Flora & fauna of the gut

  1. I was reading a post on a bird forum earlier and someone mentioned that the chicks of gouldian finches benefit more with their parents than foster parents because they get the natural flora and fauna of the gut; however, another poster said that this wasn't as important in birds as they have a different system to animals. Anyway, pick that part to bits if you wish, but my actual query is: what is the flora and fauna of the gut?

    That question applies to humans, animals, birds... whatever. I suppose I could've easily looked it up, but I'm sure the posters on here will give a more thorough response.
     
  2. jcsd
  3. iansmith

    iansmith 1,430
    Staff Emeritus
    Science Advisor
    Gold Member

    The flora and the fauna of an animal refers to the microorganisms that forms a symbiotic relationship with an animal. the flora will be different from species to species and from individual to individual. Some organism living in the gut are unique to given specie and can only be isolated from that specific specie.

    Cows have a very special flora/fauna that is very complex.

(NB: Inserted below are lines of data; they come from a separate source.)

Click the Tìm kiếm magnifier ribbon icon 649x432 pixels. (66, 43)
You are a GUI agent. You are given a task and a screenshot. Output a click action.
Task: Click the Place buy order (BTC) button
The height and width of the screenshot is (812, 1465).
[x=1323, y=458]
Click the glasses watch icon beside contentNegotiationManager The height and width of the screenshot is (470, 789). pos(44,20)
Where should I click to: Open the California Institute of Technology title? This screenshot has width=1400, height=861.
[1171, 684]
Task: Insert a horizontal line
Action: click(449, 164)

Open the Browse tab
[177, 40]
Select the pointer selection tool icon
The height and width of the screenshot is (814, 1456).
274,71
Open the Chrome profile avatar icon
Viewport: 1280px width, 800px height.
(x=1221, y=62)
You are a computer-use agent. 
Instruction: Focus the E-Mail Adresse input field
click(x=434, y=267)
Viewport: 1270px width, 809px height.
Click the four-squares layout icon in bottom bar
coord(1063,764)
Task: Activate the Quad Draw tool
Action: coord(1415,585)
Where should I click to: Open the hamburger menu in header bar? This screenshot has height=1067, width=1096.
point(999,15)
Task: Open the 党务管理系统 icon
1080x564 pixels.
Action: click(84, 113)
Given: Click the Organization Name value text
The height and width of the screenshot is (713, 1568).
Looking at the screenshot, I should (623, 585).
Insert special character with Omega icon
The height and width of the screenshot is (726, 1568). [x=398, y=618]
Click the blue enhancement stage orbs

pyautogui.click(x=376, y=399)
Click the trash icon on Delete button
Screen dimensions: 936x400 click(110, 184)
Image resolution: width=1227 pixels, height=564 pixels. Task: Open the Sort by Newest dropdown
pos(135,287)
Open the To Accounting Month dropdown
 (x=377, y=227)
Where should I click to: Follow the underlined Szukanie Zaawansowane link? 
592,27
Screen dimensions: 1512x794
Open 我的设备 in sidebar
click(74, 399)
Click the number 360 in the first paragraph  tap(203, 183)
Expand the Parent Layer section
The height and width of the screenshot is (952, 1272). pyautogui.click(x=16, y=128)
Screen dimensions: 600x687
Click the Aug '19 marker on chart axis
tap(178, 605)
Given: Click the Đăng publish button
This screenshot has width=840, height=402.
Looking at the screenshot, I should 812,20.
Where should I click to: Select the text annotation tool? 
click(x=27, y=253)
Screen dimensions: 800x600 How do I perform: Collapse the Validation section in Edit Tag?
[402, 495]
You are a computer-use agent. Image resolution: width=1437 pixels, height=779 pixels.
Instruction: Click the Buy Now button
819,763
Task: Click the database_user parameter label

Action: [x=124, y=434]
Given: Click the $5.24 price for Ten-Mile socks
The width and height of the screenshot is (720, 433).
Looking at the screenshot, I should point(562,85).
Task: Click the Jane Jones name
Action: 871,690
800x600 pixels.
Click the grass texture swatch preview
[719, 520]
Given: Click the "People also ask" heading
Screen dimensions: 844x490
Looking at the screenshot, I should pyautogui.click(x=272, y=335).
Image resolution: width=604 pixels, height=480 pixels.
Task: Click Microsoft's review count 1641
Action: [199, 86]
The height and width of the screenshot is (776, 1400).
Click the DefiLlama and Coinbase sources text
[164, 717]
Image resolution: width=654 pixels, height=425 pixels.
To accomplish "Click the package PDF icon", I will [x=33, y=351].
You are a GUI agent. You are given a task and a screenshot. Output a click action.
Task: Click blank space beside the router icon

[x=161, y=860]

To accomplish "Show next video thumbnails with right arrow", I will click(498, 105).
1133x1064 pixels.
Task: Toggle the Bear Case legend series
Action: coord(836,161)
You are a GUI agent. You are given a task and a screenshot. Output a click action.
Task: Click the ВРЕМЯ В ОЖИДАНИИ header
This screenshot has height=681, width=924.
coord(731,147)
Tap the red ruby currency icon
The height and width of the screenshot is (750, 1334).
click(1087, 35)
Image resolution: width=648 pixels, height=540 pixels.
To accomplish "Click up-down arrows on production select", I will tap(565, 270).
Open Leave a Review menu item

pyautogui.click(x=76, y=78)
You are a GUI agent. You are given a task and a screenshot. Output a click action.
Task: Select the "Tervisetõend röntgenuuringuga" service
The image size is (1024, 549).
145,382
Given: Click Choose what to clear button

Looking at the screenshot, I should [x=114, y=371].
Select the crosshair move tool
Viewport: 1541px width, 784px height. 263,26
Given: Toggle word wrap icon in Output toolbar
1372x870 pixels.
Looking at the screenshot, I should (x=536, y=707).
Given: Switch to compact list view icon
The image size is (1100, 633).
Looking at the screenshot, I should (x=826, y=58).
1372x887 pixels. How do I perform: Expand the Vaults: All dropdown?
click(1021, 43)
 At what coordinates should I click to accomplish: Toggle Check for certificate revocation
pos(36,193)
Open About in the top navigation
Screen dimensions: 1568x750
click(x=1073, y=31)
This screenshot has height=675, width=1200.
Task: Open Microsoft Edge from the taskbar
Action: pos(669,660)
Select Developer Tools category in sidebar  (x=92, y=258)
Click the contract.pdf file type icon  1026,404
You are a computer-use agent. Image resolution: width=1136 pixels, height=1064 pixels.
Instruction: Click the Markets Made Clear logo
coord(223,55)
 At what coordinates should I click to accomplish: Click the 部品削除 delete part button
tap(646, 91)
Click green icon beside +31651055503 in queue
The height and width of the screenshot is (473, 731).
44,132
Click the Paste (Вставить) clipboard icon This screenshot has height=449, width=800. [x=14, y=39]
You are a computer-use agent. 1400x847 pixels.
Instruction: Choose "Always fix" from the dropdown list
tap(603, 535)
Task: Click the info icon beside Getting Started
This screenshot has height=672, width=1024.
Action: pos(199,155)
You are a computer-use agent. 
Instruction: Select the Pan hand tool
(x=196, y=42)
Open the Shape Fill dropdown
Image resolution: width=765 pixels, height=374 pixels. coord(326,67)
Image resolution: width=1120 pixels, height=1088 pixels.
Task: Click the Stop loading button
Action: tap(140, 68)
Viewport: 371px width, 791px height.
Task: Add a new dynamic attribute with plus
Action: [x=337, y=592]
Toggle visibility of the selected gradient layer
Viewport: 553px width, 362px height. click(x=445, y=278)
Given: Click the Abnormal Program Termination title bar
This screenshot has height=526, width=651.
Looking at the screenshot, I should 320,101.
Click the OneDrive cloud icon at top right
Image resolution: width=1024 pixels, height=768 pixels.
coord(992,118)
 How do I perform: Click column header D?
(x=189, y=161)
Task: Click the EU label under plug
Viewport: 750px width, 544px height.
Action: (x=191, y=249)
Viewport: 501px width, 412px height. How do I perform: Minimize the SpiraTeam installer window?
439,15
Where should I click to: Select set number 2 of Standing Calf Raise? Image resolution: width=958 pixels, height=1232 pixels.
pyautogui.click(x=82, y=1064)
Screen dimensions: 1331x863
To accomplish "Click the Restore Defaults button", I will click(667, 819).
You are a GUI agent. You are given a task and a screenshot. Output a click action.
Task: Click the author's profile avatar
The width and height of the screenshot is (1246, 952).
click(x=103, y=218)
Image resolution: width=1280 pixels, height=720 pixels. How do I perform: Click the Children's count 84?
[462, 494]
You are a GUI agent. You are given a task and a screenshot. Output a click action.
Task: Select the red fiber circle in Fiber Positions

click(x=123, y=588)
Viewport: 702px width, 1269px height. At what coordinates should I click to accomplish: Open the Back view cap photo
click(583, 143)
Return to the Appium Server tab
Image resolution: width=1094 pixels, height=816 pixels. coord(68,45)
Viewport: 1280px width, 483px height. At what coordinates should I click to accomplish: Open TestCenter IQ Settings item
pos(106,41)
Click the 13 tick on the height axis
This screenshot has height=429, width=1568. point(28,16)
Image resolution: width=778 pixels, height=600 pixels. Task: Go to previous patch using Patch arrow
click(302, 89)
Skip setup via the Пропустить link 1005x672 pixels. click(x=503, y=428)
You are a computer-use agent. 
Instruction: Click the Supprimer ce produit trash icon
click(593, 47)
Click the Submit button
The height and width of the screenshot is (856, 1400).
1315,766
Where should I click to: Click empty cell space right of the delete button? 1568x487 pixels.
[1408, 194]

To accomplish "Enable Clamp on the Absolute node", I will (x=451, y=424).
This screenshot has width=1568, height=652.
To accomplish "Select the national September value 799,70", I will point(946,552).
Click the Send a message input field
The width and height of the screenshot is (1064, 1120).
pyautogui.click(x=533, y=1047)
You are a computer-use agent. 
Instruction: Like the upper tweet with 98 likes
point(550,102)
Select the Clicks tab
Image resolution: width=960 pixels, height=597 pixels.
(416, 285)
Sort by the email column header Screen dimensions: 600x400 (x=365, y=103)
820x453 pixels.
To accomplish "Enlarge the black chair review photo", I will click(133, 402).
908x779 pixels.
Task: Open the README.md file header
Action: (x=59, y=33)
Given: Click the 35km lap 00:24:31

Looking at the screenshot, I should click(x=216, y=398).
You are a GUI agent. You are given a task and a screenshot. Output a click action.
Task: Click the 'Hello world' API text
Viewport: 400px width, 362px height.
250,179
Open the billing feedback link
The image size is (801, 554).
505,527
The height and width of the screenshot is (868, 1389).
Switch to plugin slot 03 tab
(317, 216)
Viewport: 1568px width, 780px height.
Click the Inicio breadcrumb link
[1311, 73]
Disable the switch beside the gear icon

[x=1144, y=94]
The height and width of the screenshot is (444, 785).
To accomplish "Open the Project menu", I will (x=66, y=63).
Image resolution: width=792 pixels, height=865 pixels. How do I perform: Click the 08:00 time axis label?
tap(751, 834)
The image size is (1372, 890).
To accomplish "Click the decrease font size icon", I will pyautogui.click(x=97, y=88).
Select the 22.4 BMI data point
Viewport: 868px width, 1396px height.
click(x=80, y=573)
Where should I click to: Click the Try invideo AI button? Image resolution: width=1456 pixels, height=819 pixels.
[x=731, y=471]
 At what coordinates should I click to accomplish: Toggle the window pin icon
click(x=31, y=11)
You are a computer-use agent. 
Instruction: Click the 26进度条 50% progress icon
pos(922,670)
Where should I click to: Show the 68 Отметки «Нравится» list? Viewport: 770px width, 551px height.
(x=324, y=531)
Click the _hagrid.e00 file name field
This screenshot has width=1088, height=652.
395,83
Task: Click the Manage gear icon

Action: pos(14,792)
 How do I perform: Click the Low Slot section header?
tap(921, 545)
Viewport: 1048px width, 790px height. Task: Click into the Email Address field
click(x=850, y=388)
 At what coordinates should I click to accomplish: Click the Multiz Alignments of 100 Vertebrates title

The rument has predator fungi and protozoan that feed on the other microorganism. Also, without this flora cows and other ruminant would die because they cannot digest cellulose and the flora does it for them.

    You can also look at
    http://en.wikipedia.org/wiki/Gut_flora
     
  4. DocToxyn

    DocToxyn 432
    Science Advisor

    The flora and fauna found in the gut generally aloows the host to more efficiently utilize food energy. It is usually a very important aspect of the digestive system in animals that are vegetarians, like the cow mentioned by iansmith. One might also say that it provides some means of resistance to harmful, invasive microbes, since the good bacteria are already established and therefore have a "homefield advantage" over the potential invasive species. There are different ways of establishing the gut flora, one common means is coprophagy, or consuming the fecal matter of an individual that already has an established system. Such practice would be a reason to keep a developing animal with it's parents.

    As far as birds, and specifically finches, I'm no expert, but I found the following link that describes the "sterile bowel" of more evolutionarily advanced species of birds. It's an interesting theory, but I couldn't find much else about it on the web therefore caveat emptor.

    sterile bowel
     
  5. Thanks both. Very interesting articles, too.